Ljubojno (Macedonian Cyrillic: Љубојно) is a village located in the region of Prespa in North Macedonia. Ljubojno is situated some 2 km from Prespa lake and about 5 km north of the Greek border, and its elevation is about 920 m above sea level. The population of Ljubojno is 186.

==Demographics==
Ljubojno is inhabited by Orthodox Macedonians. In the late Ottoman period, some Bektashi Albanians, known locally as Kolonjarë, used to also reside in the village of Ljubojno (Lubonjë).
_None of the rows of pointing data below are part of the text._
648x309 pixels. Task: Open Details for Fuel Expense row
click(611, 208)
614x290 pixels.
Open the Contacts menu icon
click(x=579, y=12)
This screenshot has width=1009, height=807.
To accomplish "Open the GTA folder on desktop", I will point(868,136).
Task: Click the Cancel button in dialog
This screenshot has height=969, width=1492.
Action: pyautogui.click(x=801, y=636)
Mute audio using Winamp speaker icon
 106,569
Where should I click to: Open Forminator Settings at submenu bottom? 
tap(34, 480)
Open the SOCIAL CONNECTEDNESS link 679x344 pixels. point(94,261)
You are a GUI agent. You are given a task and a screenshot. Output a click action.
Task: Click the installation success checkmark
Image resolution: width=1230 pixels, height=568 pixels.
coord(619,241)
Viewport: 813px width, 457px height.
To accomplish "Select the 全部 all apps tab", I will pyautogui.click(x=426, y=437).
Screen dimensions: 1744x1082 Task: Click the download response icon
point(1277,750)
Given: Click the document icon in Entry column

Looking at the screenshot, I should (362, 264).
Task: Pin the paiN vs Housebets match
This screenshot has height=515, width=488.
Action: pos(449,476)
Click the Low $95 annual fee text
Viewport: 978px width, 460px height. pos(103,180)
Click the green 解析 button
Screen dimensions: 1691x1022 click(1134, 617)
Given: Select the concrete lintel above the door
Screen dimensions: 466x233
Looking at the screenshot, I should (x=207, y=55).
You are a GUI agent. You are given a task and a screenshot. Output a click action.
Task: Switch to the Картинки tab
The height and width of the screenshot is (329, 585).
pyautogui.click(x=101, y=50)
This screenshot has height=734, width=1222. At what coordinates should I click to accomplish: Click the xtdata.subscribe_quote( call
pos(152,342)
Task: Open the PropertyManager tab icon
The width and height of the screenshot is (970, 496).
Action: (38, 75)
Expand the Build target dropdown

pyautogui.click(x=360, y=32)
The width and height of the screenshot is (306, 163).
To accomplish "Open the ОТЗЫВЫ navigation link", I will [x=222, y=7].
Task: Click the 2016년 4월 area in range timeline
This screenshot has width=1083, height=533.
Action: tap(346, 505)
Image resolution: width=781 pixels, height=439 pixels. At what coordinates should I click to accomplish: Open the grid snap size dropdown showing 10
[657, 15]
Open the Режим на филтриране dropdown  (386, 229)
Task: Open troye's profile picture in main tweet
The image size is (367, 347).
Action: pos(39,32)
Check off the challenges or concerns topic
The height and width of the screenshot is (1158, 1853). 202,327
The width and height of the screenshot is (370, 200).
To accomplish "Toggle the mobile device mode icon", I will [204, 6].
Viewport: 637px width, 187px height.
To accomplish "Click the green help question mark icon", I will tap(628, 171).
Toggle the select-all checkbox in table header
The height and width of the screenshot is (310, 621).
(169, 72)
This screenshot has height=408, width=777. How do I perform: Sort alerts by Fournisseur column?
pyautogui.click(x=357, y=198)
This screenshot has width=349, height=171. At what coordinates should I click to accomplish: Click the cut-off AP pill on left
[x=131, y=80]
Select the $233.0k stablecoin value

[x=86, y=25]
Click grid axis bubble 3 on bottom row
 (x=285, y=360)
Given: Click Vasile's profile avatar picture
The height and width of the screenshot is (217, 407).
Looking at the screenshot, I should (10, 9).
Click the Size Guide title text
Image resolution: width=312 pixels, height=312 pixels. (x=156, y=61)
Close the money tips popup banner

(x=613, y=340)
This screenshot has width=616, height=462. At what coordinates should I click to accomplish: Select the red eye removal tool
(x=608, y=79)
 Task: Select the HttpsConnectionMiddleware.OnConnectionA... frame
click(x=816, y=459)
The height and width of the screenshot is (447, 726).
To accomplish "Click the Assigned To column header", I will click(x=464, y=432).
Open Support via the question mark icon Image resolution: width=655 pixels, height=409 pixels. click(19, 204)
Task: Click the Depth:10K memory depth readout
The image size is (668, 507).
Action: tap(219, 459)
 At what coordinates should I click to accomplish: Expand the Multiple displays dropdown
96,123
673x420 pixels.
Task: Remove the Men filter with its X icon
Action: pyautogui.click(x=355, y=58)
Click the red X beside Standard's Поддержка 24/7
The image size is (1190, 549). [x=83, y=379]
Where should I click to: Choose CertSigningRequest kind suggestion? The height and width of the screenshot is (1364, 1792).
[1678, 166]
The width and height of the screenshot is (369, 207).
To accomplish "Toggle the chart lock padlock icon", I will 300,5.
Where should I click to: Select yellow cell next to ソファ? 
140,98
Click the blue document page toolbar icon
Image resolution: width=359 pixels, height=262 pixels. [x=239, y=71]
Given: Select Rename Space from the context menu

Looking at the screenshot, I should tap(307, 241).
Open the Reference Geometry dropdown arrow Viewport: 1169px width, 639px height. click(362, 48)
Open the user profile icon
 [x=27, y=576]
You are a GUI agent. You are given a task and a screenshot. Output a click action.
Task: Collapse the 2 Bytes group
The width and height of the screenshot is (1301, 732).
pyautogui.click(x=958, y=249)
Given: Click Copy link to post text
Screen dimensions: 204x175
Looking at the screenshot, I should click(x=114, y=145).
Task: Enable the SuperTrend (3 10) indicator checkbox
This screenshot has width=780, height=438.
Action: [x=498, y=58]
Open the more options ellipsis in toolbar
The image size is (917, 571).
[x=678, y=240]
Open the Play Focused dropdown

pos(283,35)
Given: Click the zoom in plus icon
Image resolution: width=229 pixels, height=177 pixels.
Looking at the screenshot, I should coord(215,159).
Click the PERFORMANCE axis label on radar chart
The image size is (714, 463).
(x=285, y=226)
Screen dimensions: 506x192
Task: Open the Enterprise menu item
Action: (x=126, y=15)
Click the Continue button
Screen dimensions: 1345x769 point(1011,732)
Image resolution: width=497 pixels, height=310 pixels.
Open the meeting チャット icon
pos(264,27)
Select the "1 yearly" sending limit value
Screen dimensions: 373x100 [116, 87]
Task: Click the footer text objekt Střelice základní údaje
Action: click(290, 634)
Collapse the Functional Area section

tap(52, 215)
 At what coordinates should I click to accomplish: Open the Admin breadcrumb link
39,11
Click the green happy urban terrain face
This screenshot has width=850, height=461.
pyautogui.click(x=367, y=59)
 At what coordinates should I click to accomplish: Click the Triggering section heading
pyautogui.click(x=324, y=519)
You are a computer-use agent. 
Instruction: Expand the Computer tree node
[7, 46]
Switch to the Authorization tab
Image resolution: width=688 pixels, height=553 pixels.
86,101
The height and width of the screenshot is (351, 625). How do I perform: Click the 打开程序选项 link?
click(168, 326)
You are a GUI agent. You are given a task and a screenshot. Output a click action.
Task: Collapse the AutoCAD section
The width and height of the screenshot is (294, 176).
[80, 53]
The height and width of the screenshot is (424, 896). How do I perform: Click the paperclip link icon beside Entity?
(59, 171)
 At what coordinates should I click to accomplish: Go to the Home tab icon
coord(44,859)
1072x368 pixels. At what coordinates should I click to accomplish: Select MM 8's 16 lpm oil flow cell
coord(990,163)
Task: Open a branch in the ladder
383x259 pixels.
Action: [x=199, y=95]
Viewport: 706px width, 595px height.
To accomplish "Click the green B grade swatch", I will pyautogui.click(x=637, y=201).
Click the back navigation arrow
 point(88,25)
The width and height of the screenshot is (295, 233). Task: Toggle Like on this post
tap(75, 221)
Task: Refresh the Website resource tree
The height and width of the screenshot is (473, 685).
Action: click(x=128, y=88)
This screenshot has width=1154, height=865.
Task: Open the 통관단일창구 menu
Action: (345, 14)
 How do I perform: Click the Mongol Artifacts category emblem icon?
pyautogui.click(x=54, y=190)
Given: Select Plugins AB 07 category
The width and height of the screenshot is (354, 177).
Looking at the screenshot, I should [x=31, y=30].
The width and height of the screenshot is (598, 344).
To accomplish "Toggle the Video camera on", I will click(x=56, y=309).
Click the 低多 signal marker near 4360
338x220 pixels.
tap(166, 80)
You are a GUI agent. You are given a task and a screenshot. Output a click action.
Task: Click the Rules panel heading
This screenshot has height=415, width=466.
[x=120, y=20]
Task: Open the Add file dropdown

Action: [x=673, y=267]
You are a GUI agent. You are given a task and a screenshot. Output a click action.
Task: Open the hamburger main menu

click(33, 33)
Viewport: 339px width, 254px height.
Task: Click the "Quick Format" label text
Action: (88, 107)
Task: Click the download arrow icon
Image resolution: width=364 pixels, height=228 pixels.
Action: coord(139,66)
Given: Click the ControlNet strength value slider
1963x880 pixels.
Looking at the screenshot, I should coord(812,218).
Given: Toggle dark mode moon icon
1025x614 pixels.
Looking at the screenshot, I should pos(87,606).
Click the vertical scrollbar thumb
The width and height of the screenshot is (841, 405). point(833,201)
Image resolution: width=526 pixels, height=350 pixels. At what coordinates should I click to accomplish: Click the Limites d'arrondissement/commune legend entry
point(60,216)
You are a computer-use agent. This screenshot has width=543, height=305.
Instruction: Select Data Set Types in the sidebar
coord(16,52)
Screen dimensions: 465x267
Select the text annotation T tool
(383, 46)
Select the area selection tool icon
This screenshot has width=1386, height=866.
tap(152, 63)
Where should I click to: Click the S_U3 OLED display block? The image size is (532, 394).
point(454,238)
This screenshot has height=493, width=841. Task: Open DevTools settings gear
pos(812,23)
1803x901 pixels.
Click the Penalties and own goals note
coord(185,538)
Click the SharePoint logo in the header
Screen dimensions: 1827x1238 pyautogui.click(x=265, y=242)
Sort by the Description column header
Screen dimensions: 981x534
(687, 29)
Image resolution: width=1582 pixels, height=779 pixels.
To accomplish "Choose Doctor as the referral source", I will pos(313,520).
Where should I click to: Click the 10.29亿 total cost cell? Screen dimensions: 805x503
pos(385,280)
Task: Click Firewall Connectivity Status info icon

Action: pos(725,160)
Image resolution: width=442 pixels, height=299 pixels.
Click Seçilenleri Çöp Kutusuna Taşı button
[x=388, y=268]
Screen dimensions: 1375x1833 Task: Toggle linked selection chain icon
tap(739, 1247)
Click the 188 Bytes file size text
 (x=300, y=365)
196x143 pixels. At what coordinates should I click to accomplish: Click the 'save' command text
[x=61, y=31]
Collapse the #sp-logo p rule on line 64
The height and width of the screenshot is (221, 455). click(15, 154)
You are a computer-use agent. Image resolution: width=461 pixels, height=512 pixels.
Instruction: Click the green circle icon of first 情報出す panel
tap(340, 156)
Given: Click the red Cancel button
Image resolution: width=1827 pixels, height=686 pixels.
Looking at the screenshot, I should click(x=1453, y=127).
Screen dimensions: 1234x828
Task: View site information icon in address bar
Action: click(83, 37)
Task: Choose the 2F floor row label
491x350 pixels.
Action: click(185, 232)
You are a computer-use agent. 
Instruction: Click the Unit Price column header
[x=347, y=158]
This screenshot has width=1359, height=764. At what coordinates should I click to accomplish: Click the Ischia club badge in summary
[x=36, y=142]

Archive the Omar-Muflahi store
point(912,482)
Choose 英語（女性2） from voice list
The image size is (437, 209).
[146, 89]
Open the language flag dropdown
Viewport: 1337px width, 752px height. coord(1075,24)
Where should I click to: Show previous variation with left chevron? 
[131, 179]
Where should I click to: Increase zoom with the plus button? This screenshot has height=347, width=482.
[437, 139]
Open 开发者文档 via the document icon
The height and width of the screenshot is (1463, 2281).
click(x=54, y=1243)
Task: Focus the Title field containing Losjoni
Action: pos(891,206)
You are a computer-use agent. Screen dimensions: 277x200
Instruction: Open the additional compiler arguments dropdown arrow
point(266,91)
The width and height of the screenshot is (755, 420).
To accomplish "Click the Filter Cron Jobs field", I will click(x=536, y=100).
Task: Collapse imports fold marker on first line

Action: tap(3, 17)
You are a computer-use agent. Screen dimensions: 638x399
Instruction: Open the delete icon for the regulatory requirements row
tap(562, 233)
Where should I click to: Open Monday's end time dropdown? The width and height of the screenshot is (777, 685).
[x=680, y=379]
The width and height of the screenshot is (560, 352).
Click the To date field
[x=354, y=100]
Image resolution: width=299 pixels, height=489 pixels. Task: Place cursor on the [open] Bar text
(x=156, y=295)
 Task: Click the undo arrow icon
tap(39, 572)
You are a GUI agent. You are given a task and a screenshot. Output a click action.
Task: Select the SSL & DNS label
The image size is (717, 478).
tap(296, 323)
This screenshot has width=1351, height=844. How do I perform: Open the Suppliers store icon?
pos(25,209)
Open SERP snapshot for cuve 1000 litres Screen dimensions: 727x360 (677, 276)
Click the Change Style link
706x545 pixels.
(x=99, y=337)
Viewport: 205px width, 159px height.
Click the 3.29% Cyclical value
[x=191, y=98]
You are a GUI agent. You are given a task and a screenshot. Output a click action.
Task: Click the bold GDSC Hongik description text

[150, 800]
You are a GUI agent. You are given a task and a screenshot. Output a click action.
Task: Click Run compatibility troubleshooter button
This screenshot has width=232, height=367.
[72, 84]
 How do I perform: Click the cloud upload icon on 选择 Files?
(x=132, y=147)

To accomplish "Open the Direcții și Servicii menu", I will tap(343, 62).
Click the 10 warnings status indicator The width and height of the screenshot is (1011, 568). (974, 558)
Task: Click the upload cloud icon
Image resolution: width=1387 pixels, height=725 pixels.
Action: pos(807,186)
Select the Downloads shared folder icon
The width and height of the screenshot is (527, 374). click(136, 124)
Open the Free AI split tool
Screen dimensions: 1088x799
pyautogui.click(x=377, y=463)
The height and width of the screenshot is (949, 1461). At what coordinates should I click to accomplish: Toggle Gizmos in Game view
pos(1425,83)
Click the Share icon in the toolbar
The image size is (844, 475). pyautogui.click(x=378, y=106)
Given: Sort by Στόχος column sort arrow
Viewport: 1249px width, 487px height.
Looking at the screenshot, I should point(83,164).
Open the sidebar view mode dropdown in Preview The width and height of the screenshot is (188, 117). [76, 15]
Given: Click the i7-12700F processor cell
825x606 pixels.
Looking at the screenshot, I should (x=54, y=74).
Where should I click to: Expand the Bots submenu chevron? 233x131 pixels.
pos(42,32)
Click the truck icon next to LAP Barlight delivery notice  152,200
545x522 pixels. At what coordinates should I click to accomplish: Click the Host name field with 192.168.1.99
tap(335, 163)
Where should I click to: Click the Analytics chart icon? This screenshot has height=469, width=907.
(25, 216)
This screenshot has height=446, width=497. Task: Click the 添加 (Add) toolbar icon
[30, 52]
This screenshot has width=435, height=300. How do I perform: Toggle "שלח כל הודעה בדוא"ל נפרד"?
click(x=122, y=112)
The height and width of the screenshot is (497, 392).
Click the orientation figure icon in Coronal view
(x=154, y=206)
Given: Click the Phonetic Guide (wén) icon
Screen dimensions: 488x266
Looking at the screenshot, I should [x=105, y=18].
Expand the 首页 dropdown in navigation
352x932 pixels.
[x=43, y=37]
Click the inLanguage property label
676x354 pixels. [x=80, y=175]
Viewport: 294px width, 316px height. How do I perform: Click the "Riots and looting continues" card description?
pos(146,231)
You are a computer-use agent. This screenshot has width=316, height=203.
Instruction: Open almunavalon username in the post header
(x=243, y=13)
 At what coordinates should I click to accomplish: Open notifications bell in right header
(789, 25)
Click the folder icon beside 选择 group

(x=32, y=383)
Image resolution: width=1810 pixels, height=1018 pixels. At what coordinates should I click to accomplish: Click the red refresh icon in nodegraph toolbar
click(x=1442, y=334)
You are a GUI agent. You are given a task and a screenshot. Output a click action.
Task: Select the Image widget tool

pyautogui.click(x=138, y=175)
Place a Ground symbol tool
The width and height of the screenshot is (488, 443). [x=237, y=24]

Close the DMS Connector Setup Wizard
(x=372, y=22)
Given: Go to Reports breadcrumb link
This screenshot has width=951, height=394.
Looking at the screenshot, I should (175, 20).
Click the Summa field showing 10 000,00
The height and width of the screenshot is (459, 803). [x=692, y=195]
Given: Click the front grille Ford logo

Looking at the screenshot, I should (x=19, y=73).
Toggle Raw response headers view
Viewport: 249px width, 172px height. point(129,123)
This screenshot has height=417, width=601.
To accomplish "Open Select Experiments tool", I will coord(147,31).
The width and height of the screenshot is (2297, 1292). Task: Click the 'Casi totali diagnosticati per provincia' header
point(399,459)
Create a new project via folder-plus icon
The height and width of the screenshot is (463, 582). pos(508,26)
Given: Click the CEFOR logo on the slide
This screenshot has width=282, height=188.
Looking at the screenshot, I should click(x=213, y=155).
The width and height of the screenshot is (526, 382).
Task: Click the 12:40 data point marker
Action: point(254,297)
As of the 2021 census, Ljubojno had 141 residents with the following ethnic composition:
- Macedonians 131
- Persons for whom data are taken from administrative sources 7
- Others 3

According to the 2002 census, the village had a total of 186 inhabitants. Ethnic groups in the village include:
- Macedonians 175
- Albanians 10
- Vlachs 1

==Religious objects==
There are 8 Orthodox churches in the village. Among them are Sv. Prechista, St. Atanasij, St. Marena, St. Elijah, St. Dimitrija, St. Bogorodica and monastery of St. Petre and Paul. Church of St. John was built in 1861, was destroyed by fire in 1903 and was renovated in 1921.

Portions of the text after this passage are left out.